Extract to read:
•••

Apparently, facial plastic surgery is on the rise, but it might not be for the reasons you assume. A recent poll from the American Academy of Facial Plastic Surgeons commits that roughly 55 percent of these cosmetic professionals have seen a 13 percent uptick in facial reconstruction surgeries, since last year, due to patients who don’t like the size of their nose in selfies.
Most importantly, those who requested rhinoplasty actually had rather normal or traditional features.
Rutgers New Jersey Medical School assistant professor in the Department of Otolaryngology, Boris Pashkover, specialized in facial plastic and reconstructive surgery. He reports that he has very recently understood that people often want to change their appearance in order to improve their social media persona. Yes, even to the point of plastic surgery. Most importantly, he says that those who did ask for plastic surgery would often show selfies as an example for what they do not like about their face.

•••

Information provided:
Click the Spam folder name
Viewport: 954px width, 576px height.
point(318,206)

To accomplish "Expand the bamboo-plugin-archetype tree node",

•••

Instructions:
a) Translate this sentence from the text on selfies and facial plastic surgery into Spanish: "Most importantly, those who requested rhinoplasty actually had rather normal or traditional features."
b) Carry on the text about selfies and facial plastic surgery from the point where it stops.

Written responses:
a) Lo más importante es que quienes solicitaron una rinoplastia en realidad tenían rasgos bastante normales o tradicionales.

b)
This prompted Pashkover to investigate further and he now reports:
“Young adults are constantly taking selfies to post to social media and think those images are representative of how they really look, which can have an impact on their emotional state,” he said. “I want them to realize that when they take a selfie they are in essence looking into a portable funhouse mirror.”
Pashkover worked with Brittany Ward and Max Ward from Rutgers, as well as Ohad Fried, PhD, from Stanford University, on this research. The team has actually developed a mathematical model that utilizes various facial dimension data across genders, races, ages, and ethnicities (taken from the National Institute for Occupational Safety and Health). This model helped the team to figure out how much distortion in your nose can actually occur depending upon its difference from the camera lens.
For example, at a distance of at least 5 ft from your face, your nose is typically at the same angle from the camera as the rest of your face. This means there is no disproportionate enlargement of your nose. Bring the camera any closer, however—lets say, to one foot from your face—and your nose size can appear up to 30 percent larger.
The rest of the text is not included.